Epithelial ovarian cancer (EOC) remains the most lethal gynecologic malignancy, underscoring the need for better therapies. Adoptive immunotherapy using genetically targeted T cells represents a promising new treatment for hematologic malignancies. However, solid tumors impose additional obstacles, including the lack of suitable targets for safe systemic therapy and the need to achieve effective T cell homing to sites of disease. Because EOC undergoes transcœlomic metastasis, both of these challenges may be circumvented by T cell administration to the peritoneal cavity. In this study, we describe such an immunotherapeutic approach for EOC, in which human T cells were targeted against the extended ErbB family, using a chimeric Ag receptor named T1E28z. T1E28z was coexpressed with a chimeric cytokine receptor named 4αß (combination termed T4), enabling the selective ex vivo expansion of engineered T cells using IL-4. Unlike control T cells, T4(+) T cells from healthy donors and patients with EOC were activated by and destroyed ErbB(+) EOC tumor cell lines and autologous tumor cultures. In vivo antitumor activity was demonstrated in mice bearing established luciferase-expressing SKOV-3 EOC xenografts. Tumor regression was accompanied by mild toxicity, manifested by weight loss. Although efficacy was transient, therapeutic response could be prolonged by repeated T cell administration. Furthermore, prior treatment with noncytotoxic doses of carboplatin sensitized SKOV-3 tumors to T4 immunotherapy, promoting enhanced disease regression using lower doses of T4(+) T cells. By combining these approaches, we demonstrate that repeated administration of carboplatin followed by T4(+) T cells achieved optimum therapeutic benefit in the absence of significant toxicity, even in mice with advanced tumor burdens.

Flexible targeting of ErbB dimers that drive tumorigenesis by using genetically engineered T cells.

Pharmacological targeting of individual ErbB receptors elicits antitumor activity, but is frequently compromised by resistance leading to therapeutic failure. Here, we describe an immunotherapeutic approach that exploits prevalent and fundamental mechanisms by which aberrant upregulation of the ErbB network drives tumorigenesis.

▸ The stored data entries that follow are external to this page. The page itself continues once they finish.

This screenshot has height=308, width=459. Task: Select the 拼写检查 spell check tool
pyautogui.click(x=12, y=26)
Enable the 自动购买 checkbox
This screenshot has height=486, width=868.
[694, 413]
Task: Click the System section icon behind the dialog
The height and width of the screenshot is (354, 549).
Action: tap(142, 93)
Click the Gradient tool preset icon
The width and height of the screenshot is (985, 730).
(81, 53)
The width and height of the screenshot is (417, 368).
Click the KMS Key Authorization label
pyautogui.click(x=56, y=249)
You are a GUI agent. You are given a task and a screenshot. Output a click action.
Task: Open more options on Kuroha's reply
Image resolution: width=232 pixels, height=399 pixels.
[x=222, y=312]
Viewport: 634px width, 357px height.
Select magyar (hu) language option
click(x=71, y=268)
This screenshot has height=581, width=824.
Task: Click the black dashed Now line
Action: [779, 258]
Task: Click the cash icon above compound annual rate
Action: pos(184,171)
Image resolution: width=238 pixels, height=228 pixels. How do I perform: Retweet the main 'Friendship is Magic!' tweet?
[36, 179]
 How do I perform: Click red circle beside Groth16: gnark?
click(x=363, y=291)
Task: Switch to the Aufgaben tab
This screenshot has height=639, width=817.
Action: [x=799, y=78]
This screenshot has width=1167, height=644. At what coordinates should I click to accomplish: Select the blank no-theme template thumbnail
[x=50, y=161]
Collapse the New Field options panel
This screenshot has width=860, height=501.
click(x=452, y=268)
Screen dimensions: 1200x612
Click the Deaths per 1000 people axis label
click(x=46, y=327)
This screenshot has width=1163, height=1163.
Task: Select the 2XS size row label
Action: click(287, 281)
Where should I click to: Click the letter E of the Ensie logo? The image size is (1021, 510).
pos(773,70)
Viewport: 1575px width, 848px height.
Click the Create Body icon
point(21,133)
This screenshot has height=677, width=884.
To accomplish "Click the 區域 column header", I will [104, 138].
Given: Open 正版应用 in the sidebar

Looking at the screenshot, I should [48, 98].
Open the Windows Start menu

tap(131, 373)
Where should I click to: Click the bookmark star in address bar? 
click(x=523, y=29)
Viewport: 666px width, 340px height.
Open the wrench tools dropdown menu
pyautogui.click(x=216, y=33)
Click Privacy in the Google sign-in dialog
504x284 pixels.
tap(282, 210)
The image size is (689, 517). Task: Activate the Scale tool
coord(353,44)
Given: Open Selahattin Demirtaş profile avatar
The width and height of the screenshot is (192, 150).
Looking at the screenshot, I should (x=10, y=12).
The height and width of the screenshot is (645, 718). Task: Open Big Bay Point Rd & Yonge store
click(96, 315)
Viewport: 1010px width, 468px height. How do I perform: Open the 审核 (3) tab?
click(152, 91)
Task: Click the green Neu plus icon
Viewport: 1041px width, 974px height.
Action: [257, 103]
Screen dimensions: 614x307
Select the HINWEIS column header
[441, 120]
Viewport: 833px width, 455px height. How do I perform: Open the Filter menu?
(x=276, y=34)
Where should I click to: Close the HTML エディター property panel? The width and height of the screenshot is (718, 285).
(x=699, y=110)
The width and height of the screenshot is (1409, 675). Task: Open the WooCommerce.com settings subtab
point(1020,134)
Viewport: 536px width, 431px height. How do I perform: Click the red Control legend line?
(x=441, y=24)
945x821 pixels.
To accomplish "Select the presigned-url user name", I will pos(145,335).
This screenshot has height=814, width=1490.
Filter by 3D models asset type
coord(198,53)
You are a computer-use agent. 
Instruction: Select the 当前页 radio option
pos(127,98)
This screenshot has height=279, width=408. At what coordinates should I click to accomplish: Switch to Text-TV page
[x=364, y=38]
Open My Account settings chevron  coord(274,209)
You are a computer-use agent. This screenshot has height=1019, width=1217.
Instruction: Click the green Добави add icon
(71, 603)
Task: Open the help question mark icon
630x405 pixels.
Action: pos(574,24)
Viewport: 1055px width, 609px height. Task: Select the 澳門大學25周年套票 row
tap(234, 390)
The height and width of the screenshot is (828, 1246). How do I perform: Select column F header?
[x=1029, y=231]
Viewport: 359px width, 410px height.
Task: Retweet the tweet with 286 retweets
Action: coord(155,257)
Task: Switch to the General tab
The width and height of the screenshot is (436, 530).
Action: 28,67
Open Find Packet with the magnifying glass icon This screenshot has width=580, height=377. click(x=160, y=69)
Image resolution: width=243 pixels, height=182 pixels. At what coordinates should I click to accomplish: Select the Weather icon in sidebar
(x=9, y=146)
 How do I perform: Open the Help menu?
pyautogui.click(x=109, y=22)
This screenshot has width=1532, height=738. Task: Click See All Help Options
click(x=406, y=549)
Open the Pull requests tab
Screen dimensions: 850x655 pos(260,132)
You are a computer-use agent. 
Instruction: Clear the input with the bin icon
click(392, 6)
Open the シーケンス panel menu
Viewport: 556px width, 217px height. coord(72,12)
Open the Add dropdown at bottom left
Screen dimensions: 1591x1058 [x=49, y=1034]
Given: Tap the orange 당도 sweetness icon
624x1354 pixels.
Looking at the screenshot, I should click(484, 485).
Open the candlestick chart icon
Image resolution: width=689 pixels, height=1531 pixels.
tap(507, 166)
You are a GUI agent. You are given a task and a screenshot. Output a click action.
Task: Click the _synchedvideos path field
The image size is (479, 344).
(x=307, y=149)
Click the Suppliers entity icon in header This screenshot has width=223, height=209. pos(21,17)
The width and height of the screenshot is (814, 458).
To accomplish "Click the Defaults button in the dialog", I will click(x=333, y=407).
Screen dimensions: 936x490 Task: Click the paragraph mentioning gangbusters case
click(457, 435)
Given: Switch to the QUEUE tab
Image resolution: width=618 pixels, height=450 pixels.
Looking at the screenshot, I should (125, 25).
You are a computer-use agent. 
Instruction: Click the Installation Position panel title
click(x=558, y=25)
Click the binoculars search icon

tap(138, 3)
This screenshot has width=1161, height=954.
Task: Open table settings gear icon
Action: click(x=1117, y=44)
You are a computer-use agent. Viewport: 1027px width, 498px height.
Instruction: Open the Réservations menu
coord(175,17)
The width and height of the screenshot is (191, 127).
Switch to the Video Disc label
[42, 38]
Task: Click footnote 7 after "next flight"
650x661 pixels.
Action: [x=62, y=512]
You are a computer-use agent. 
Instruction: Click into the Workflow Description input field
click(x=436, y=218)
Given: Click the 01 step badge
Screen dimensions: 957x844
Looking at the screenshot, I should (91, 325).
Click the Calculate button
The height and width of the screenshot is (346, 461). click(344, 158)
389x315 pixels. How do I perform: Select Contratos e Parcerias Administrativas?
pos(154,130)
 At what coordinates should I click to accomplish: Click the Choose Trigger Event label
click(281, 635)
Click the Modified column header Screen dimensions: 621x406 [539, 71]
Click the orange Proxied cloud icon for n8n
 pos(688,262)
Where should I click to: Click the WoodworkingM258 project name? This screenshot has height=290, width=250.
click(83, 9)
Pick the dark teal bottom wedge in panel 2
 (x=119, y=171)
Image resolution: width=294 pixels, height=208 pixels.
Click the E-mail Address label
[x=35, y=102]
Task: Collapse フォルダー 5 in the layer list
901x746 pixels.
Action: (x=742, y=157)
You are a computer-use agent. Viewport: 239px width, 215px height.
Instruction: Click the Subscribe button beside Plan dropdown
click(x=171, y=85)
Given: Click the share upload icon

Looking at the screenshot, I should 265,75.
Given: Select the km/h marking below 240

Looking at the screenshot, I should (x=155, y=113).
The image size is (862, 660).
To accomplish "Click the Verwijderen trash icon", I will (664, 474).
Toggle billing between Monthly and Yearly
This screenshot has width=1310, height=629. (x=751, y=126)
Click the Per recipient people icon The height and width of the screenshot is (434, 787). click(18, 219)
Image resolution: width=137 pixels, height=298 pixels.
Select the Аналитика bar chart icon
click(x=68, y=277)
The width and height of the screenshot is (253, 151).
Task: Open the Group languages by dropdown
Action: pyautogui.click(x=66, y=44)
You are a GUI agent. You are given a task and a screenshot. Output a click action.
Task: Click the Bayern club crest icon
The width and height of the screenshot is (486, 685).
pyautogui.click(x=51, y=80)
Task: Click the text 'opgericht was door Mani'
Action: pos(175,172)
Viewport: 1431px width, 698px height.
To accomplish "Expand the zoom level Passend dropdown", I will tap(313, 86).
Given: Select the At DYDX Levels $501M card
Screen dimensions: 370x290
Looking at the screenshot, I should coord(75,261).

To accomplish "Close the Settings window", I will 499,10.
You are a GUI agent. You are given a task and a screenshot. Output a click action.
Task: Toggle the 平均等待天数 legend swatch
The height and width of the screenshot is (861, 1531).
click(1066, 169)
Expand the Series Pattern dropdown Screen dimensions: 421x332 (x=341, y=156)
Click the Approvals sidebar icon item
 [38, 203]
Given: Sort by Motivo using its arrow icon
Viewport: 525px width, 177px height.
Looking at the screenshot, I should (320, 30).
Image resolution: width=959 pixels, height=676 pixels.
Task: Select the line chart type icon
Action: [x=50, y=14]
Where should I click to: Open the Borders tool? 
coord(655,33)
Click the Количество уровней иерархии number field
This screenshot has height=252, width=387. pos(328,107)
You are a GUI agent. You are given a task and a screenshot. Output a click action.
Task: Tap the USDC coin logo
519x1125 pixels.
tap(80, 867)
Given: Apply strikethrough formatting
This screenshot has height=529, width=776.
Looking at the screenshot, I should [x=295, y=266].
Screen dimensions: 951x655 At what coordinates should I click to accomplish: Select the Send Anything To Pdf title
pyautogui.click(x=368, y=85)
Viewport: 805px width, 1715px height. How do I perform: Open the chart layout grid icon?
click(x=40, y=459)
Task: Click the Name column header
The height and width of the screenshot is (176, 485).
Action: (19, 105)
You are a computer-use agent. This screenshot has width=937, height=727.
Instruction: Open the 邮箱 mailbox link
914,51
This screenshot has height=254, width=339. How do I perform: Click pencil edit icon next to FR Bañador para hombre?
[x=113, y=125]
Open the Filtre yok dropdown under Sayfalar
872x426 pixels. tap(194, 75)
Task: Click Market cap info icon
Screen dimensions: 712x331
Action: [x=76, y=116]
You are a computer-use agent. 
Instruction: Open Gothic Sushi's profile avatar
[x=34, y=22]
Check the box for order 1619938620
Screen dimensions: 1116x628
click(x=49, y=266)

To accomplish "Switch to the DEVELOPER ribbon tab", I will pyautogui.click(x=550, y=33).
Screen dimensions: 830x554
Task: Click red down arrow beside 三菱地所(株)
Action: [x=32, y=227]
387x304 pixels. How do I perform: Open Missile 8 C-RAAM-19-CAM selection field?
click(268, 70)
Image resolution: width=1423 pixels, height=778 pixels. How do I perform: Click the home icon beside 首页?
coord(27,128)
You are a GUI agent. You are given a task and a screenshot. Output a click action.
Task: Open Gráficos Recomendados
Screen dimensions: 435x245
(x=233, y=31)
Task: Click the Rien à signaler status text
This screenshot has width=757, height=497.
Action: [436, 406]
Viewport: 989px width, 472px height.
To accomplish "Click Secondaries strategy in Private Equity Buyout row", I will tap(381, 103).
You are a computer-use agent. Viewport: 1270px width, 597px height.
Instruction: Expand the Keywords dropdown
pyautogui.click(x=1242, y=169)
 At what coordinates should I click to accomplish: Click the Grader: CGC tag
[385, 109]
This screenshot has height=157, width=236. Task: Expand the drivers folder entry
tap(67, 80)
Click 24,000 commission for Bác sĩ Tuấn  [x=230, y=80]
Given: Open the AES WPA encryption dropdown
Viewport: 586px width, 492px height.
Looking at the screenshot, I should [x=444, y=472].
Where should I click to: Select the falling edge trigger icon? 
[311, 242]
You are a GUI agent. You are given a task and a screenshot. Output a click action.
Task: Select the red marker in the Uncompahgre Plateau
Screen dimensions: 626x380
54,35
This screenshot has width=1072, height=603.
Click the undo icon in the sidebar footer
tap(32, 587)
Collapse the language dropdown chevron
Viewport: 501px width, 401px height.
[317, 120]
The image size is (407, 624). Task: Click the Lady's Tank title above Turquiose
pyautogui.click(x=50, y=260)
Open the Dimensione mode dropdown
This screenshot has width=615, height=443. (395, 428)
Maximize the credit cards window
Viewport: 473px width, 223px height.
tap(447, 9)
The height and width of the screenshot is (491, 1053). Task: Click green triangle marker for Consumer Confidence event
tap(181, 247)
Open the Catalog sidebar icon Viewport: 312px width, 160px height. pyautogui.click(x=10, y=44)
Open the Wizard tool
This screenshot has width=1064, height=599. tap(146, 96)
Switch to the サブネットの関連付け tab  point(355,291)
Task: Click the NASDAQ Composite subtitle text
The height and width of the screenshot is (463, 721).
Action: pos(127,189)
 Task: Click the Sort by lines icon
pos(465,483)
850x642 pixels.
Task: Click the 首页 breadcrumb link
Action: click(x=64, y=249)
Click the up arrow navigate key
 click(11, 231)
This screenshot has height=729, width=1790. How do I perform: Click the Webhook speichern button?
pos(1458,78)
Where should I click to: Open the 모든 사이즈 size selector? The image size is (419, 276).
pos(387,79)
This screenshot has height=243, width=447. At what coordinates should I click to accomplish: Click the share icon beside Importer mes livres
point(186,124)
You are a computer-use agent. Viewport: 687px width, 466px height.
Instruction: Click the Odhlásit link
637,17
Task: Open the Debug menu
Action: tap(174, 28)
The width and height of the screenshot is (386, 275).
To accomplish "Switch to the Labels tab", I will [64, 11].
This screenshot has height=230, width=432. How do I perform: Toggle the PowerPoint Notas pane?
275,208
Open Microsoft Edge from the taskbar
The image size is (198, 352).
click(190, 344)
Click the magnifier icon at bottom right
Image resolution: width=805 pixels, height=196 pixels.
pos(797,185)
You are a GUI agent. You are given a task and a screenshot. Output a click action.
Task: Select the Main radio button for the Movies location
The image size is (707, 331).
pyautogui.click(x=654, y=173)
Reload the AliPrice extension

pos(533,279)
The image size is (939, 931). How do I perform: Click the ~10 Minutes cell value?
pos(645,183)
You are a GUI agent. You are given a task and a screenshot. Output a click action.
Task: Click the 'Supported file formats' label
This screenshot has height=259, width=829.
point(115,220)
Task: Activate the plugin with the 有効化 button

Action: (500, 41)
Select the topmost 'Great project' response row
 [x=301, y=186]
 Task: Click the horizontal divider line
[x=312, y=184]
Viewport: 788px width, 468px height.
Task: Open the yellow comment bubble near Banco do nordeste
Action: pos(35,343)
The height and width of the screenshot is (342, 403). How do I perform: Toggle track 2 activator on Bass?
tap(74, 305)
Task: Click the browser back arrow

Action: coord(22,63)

A chimeric antigen receptor named T1E28z was engineered, in which the promiscuous ErbB ligand, T1E, is fused to a CD28 + CD3ζ endodomain. Using a panel of ErbB-engineered 32D hematopoietic cells, we found that human T1E28z⁺ T cells are selectively activated by all ErbB1-based homodimers and heterodimers and by the potently mitogenic ErbB2/3 heterodimer. Owing to this flexible targeting capability, recognition and destruction of several tumor cell lines was achieved by T1E28⁺ T cells in vitro, comprising a wide diversity of ErbB receptor profiles and tumor origins. Furthermore, compelling antitumor activity was observed in mice bearing established xenografts, characterized either by ErbB1/2 or ErbB2/3 overexpression and representative of insidious or rapidly progressive tumor types. Together, these findings support the clinical development of a broadly applicable immunotherapeutic approach in which the propensity of solid tumors to dysregulate the extended ErbB network is targeted for therapeutic gain.